Hunting convictions rise to highest level yet
Latest figures on prosecutions under the Hunting Act, released this week, reveal they are at their highest level yet, with convictions almost doubled in 2009 compared to 2008. This brings the total number of successful convictions under the Hunting Act to 145.
Robbie Marsland, UK Director of IFAW, said: “As the hunting season begins, these prosecution figures send a clear message to anyone who thinks they can ride roughshod over the law that they can and will be prosecuted.
“IFAW is quite happy for hunters to go out with their dogs and horses and ride across the countryside.
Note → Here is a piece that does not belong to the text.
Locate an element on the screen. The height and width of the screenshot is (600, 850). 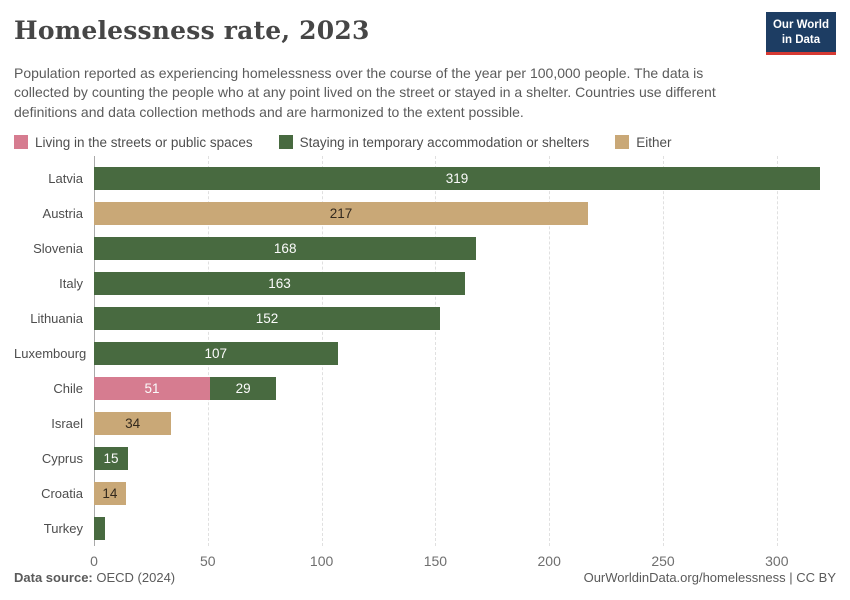
x-tick-250: 250 is located at coordinates (663, 560).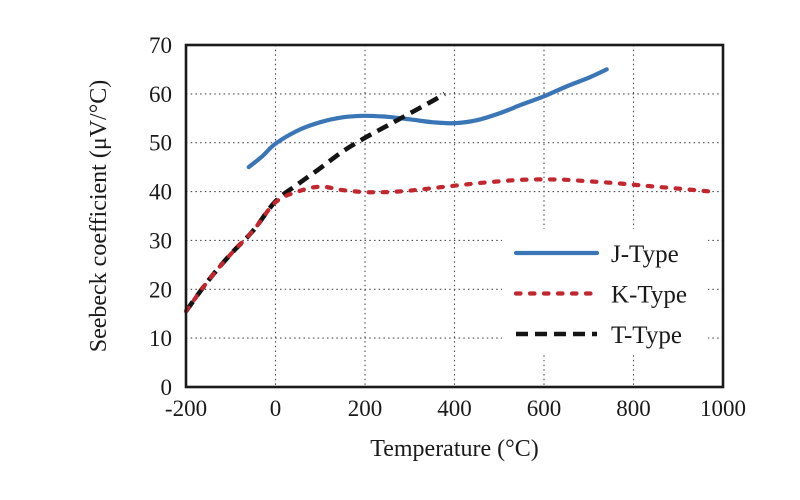  I want to click on y-tick-label: 20, so click(160, 290). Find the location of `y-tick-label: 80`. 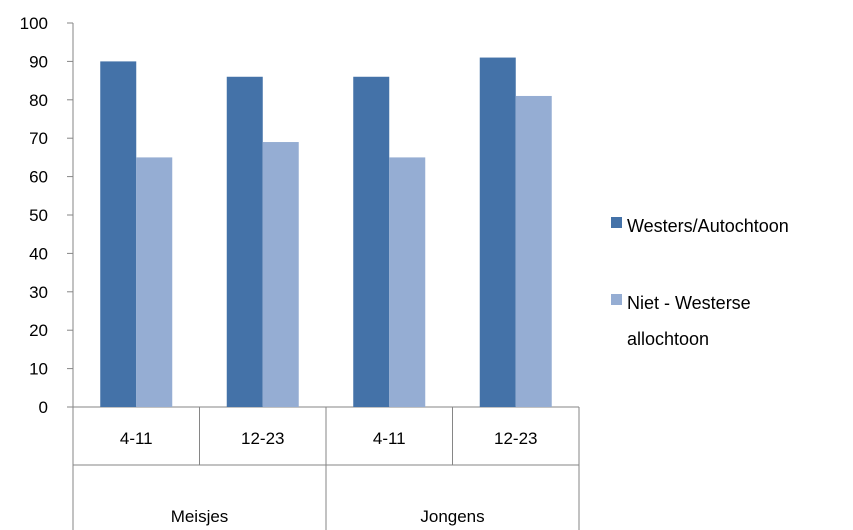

The ban doesn’t stop the spectacle and the excitement of hunting; it just outlaws the chasing and killing of wild animals.”
The Hunting Act has been used to obtain more convictions than other wildlife legislation such as the Badgers Act, the Deer Act and the Wild Mammals Protection Act.*
Mr Marsland added: “These mounting convictions show that this is a clear and enforceable piece of legislation which can be used effectively.”
The Hunting Act 2004 was introduced because the overwhelming majority of the UK public found it abhorrent that foxes, deer, hare and mink could be chased and killed for ‘sport’.
However, despite continued public support for the ban, the coalition Government has pledged to hold a parliamentary vote to reopen the debate on possible repeal of the Hunting Act.
IFAW believes those calling for a repeal of the Hunting Act are effectively calling for a return to cruelty. Members of the public are asked to urge their MPs to do all they can to protect the Hunting Act.
* In 2009 there were five convictions under the Wild Mammals (Protection) Act 1996, compared to 57 under the Hunting Act 2004.